OBJECTIVES:
a: Do these statements agree with the Perceptron Form 8-K? (i) Written descriptions of the Plans were filed as Exhibit 10.2. (ii) The company's principal executive offices are in Plymouth, Michigan. (iii) Executives employed after December 31, 2018 are eligible to participate in the Plans. For each, answer yes or no and quote the deciding words of the text.
b: Transcribe the stretch of the Perceptron Form 8-K from "[ ] Written" through "(17 CFR 240.14d-2(b))" without changing a word.

* START TEXT PROVIDED *

SECURITIES AND EXCHANGE COMMISSION
Washington, DC 20549

 

FORM 8-K

 

CURRENT REPORT
Pursuant to Section 13 or 15(d) of

the Securities Exchange Act of 1934

 

 

Date of Report (Date of earliest event reported): December 20, 2018

 

 

PERCEPTRON, INC.
(Exact name of registrant as specified in its charter)

 

 

Michigan   0-20206   38-2381442
(State or other jurisdiction   (Commission   (IRS Employer
of incorporation)   File Number)   Identification No.)

 

 

47827 Halyard Drive, Plymouth, MI 48170-02461

(Address of principal executive offices) (Zip Code)

 

 

Registrant's telephone number, including area code (734) 414-6100

 

 

Not applicable

(Former name or former address, if changed since last report)

 

Check the appropriate box below if the Form 8-K filing is intended to simultaneously satisfy the filing obligation of the registrant under any of the following provisions (see General Instruction A.2. below):

 

[ ] Written communications pursuant to Rule 425 under the Securities Act (17 CFR 230.425)

 

[ ] Soliciting material pursuant to Rule 14a-12 under the Exchange Act (17 CFR 240.14a-12)

 

[ ] Pre-commencement communications pursuant to Rule 14d-2(b) under the Exchange Act (17 CFR 240.14d-2(b))

 

[ ] Pre-commencement communications pursuant to Rule 13e-4(c) under the Exchange Act (17 CFR 240.13e-4(c))

 

Indicate by check mark whether the registrant is an emerging growth company as defined in Rule 405 of the Securities Act of 1933 (§ 230.405 of this chapter) or Rule 12b-2 of the Securities Exchange Act of 1934 (§ 240.12b-2 of this chapter). Emerging growth company ☐

 

If an emerging growth company, indicate by check mark if the registrant has elected not to use the extended transition period for complying with any new or revised financial accounting standards provided pursuant to Section 13(a) of the Exchange Act. ☐

 

 

 

 

 

Item 5.02DEPARTURE OF DIRECTORS OR CERTAIN OFFICERS; ELECTION OF DIRECTORS; APPOINTMENT OF CERTAIN OFFICERS; COMPENSATORY ARRANGEMENTS OF CERTAIN OFFICERS

 

On December 20, 2018, the Management Development, Compensation and Stock Option Committee (the “Committee”) of the Board of Directors of Perceptron, Inc. (the “Company”) approved the Company’s Fiscal 2019 Executive Short Term and Long Term Incentive Plans (the “Plans”). Certain of the Company’s key executives, including the named executive officers, employed on or before December 31, 2018, are eligible to participate in the Plans. Written descriptions of the Plans have been filed as Exhibit 10.1 to this Current Report on Form 8-K and are incorporated herein by reference.

* END TEXT PROVIDED *
* START SOURCE DATA *

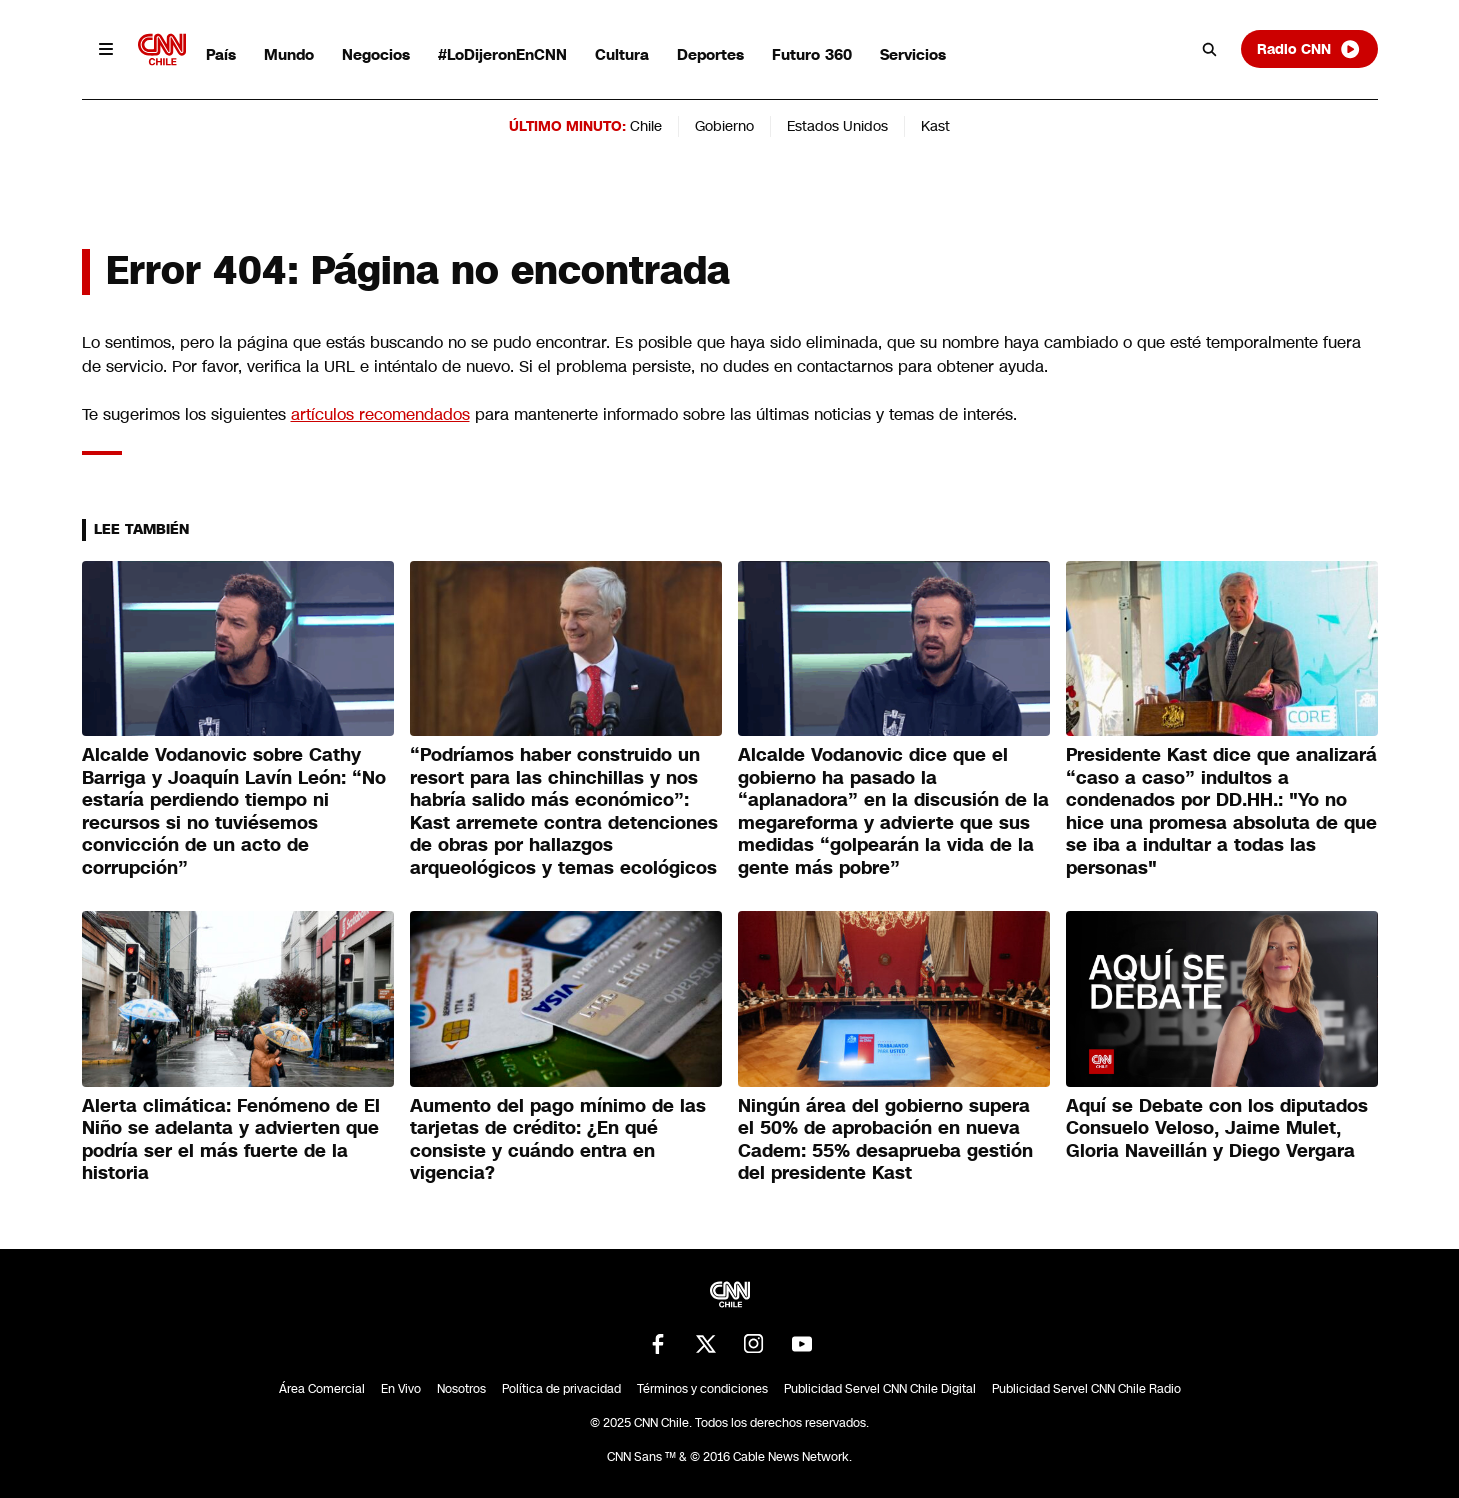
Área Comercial (322, 1389)
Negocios (376, 54)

* END SOURCE DATA *

RESULTS OF THE EXERCISE:
a:
(i) No: "Written descriptions of the Plans have been filed as Exhibit 10.1"
(ii) Yes: "47827 Halyard Drive, Plymouth, MI 48170-02461"
(iii) No: "employed on or before December 31, 2018, are eligible to participate in the Plans"

b:
[ ] Written communications pursuant to Rule 425 under the Securities Act (17 CFR 230.425)

 

[ ] Soliciting material pursuant to Rule 14a-12 under the Exchange Act (17 CFR 240.14a-12)

 

[ ] Pre-commencement communications pursuant to Rule 14d-2(b) under the Exchange Act (17 CFR 240.14d-2(b))